Muitos puritanos perderam suas vidas defendendo o direito a uma forma de culto mais alinhada com as Escrituras Sagradas. Outros deixaram a Inglaterra com a intenção de fundar uma igreja mais pura no “Novo Mundo” (América do Norte). Esse engajamento e disposição para a ação, para o exílio e até para o martírio é ainda hoje objeto de grande admiração e inspiração para muitos que anseiam uma experiência de piedade mais profunda com o Senhor.
Engana-se, no entanto, quem pensar que o movimento era completamente coeso, mesmo em sua raiz histórica. Existiam vários lados, com graus variados de afinidade e de divergência entre eles, tendo como ponto em comum basicamente a piedade fervorosa e o interesse reformista, especialmente nas relações com o Estado em termos de religião. Algumas de suas lutas pareceriam estranhas hoje, pois diziam respeito à resistência aos pontos específicos do culto que eram tidos por resquício das distorções do catolicismo romano (por exemplo, demanda pelo fim da obrigatoriedade das vestes clericais, do sinal da cruz no batismo, do curvar-se ao nome de Jesus, do uso de alianças na cerimônia de casamento e do uso da palavra sacerdote no Livro de Oração, como se vê no documento chamado Petição Milenar, de 1604). Havia também um antagonismo entre separatistas (que criam ser preciso criar igrejas independentes da Igreja Anglicana) e não-separatistas. Os episcopais, presbiterianos e congregacionais tinham visões distintas da forma de administração da igreja. Até o fato de que alguns puritanos decidiram emigrar para a América do Norte era controverso, pois para outros puritanos eles seriam desertores da luta pelo avanço da reforma da Inglaterra.

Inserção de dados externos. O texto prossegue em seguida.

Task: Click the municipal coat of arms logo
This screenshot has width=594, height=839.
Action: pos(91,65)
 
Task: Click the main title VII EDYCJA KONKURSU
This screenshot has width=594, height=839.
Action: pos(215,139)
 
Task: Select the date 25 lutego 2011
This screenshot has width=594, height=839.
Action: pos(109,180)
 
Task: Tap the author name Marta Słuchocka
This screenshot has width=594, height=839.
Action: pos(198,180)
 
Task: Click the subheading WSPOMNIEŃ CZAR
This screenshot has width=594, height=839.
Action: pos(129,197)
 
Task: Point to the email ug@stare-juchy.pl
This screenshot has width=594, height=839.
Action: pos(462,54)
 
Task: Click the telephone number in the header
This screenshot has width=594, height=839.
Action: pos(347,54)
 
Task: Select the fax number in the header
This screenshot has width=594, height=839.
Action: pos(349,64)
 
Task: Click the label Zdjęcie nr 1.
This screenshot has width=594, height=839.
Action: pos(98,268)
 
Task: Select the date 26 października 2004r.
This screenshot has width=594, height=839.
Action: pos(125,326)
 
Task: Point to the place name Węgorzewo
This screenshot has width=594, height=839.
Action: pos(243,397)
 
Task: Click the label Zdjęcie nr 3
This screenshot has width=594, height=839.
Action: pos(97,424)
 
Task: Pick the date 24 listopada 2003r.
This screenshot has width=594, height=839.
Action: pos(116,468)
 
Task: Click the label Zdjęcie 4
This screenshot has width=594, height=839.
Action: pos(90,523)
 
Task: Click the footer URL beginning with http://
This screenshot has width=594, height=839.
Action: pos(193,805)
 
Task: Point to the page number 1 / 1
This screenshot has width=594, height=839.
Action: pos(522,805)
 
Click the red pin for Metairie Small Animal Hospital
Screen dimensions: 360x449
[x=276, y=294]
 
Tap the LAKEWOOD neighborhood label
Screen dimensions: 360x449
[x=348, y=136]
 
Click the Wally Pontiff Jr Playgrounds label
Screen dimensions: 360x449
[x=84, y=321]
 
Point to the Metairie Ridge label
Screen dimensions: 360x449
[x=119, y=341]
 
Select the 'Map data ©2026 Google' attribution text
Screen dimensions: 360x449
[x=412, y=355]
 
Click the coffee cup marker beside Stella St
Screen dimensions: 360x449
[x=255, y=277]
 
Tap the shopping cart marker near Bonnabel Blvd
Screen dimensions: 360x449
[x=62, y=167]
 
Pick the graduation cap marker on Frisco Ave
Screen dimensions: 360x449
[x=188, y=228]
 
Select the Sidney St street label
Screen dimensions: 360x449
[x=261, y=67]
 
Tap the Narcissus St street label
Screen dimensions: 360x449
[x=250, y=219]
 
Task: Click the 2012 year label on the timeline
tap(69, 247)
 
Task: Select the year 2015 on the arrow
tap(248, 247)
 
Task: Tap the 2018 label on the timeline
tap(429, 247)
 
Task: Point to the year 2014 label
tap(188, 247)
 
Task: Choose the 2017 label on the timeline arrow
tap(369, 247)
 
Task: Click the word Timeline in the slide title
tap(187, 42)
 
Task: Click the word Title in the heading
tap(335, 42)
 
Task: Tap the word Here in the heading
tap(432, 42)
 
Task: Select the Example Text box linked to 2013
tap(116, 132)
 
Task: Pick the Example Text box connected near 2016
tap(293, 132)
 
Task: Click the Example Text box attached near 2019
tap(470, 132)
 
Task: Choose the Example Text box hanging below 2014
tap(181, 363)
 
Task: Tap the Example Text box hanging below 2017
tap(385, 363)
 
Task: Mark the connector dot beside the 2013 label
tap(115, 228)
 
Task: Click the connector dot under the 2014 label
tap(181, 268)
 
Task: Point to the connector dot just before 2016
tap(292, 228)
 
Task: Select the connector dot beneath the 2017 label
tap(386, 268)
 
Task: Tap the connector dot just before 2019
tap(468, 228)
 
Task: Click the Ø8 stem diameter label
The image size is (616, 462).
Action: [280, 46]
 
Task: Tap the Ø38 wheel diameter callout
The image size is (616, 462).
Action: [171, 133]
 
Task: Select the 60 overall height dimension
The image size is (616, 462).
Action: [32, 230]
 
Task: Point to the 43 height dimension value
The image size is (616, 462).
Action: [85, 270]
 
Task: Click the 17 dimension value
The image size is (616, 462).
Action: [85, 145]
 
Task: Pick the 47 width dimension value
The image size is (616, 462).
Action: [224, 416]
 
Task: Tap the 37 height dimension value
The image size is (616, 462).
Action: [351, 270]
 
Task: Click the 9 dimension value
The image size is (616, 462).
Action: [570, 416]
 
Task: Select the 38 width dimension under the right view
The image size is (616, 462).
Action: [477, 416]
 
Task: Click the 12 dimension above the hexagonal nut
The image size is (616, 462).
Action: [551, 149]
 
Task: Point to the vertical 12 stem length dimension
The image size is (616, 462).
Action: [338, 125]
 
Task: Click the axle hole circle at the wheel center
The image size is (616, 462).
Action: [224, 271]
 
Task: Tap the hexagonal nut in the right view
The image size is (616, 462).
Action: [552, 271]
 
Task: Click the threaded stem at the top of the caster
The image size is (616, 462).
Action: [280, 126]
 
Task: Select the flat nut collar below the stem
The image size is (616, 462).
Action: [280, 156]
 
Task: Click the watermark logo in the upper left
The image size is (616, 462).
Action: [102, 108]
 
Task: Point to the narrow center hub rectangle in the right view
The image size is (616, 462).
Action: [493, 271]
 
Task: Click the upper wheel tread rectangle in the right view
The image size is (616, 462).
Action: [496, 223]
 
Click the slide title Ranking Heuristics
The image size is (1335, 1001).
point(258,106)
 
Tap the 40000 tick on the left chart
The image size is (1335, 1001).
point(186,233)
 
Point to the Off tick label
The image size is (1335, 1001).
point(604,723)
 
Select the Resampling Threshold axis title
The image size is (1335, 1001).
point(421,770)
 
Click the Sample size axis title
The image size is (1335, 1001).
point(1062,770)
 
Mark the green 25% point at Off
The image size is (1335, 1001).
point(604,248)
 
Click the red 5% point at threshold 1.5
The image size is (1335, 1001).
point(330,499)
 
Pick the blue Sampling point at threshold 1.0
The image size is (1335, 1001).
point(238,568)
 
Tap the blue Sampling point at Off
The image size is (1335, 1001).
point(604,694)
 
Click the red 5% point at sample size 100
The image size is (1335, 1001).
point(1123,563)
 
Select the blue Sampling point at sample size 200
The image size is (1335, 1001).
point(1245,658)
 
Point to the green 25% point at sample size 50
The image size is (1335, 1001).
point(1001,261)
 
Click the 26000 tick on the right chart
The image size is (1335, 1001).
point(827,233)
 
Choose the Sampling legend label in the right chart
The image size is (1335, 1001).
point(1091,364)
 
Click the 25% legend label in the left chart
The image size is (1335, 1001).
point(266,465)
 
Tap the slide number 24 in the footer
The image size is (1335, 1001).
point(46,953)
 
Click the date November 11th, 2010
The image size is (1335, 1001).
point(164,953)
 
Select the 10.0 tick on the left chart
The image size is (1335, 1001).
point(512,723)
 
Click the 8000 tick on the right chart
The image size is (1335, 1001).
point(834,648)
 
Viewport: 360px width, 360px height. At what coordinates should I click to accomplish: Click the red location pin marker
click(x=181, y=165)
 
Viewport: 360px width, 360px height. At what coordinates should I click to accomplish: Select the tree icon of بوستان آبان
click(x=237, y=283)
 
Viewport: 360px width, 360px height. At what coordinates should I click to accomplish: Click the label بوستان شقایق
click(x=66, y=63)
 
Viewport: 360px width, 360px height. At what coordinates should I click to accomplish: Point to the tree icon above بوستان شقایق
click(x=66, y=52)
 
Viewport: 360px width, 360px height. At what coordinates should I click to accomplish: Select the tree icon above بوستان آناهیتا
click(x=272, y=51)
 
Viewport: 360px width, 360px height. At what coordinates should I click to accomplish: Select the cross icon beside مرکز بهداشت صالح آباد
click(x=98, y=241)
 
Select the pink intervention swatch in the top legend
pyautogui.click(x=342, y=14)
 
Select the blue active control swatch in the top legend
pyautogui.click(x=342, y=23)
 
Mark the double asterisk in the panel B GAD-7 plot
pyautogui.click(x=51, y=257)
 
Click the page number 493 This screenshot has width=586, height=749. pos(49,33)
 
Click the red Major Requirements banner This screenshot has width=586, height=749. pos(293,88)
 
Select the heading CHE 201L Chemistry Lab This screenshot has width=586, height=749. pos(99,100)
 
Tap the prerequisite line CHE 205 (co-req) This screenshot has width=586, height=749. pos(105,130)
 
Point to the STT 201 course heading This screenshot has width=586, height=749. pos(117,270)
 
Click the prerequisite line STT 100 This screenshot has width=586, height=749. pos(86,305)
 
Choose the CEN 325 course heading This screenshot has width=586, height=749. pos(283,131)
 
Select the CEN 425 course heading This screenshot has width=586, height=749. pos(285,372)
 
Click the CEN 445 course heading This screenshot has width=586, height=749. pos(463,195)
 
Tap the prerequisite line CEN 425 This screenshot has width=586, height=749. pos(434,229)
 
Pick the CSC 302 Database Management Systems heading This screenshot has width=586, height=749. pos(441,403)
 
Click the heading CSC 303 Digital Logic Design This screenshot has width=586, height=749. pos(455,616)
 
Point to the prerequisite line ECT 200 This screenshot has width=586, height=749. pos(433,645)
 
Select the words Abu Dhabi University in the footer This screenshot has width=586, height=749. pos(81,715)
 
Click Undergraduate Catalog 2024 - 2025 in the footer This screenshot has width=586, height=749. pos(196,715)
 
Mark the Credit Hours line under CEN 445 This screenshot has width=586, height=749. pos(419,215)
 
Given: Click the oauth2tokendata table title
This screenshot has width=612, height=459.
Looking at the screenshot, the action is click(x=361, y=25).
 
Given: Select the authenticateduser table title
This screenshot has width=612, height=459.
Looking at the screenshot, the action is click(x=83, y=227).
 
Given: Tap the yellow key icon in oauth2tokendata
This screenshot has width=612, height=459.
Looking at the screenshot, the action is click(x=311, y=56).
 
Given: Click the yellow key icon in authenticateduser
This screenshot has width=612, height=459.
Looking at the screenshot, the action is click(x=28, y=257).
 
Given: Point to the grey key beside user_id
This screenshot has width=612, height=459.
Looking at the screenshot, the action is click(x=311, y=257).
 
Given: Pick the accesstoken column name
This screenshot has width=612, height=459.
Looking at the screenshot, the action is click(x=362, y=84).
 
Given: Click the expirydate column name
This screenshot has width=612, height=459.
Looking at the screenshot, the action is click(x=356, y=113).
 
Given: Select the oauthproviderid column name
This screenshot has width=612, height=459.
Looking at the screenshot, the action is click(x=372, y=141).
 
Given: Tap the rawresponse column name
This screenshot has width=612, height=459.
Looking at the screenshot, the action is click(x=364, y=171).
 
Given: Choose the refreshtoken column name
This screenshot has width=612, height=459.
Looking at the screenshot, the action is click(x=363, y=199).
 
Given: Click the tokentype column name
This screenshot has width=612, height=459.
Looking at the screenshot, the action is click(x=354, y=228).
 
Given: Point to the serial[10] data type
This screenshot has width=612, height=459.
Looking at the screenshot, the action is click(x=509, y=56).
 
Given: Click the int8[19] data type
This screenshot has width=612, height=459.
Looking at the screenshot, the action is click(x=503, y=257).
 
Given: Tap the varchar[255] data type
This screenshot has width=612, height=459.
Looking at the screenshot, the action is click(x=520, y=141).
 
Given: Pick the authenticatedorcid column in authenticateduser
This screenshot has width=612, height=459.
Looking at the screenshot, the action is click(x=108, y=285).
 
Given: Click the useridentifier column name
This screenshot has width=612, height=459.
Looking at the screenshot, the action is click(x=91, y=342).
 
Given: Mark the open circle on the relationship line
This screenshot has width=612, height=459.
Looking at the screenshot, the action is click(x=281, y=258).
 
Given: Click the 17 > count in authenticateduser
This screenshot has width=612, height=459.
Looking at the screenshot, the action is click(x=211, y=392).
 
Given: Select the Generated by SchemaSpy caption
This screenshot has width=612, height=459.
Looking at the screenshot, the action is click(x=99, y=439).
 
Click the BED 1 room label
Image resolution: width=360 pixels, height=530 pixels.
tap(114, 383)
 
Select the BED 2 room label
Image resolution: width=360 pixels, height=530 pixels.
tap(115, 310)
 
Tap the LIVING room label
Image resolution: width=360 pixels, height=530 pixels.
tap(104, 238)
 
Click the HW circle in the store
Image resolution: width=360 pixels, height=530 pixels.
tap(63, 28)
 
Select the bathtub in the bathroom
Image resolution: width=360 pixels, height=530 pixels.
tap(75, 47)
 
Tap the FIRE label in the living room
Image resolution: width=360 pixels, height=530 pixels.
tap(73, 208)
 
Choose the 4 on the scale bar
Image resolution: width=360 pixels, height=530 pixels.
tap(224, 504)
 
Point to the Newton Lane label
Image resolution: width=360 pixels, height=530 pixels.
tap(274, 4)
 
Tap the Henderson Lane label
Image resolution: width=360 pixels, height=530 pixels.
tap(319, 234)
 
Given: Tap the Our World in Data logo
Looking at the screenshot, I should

Durante o reinado de Carlos I (1625–1649), as tensões religiosas culminaram com uma crise política que ameaçava a governabilidade e que precipitou a guerra civil na Inglaterra. Aconteceu um gradativo enfraquecimento do monarca e ao mesmo tempo um fortalecimento do Parlamento. Isto criou as condições necessárias para a convocação da Assembleia de Westminster, com o propósito de alcançar uma expressão unificada da religião que fosse assegurar a união dos três reinos (Inglaterra, Escócia e Irlanda). Essa assembleia produziu uma Confissão de Fé e dois Catecismos (Maior e Menor) que possuíam um caráter internacional e de consenso, evitando pontos inovadores ou controversos para a comunidade reformada da época.
Ainda assim, muitas chamas de controvérsia permaneceram acesas entre os cristãos reformados na Inglaterra. Por exemplo, não houve consenso com respeito à forma de governo eclesiástico e os reformados acabaram por se dividir entre episcopais, congregacionais e presbiterianos, como mencionado acima. As divergências escatológicas também regaram imensamente as discussões sobre as relações com o Estado e a possibilidade de reforma social abrangente, chegando, em alguns casos, à expectativa de restauração iminente de um “paraíso na terra” ou de um reino milenar estabelecido pela igreja. Havia ainda no movimento tensões quanto à natureza da subscrição requerida aos padrões de Westminster e em relação ao papel e função dos Credos históricos da Igreja. O enfraquecimento do movimento puritano se deu na proporção da ampliação de suas divisões internas a partir do reinado de Carlos II. Apesar disso, muito do legado puritano é de extrema utilidade para o povo de Deus hoje e deve continuar a ser estudado à luz das Escrituras.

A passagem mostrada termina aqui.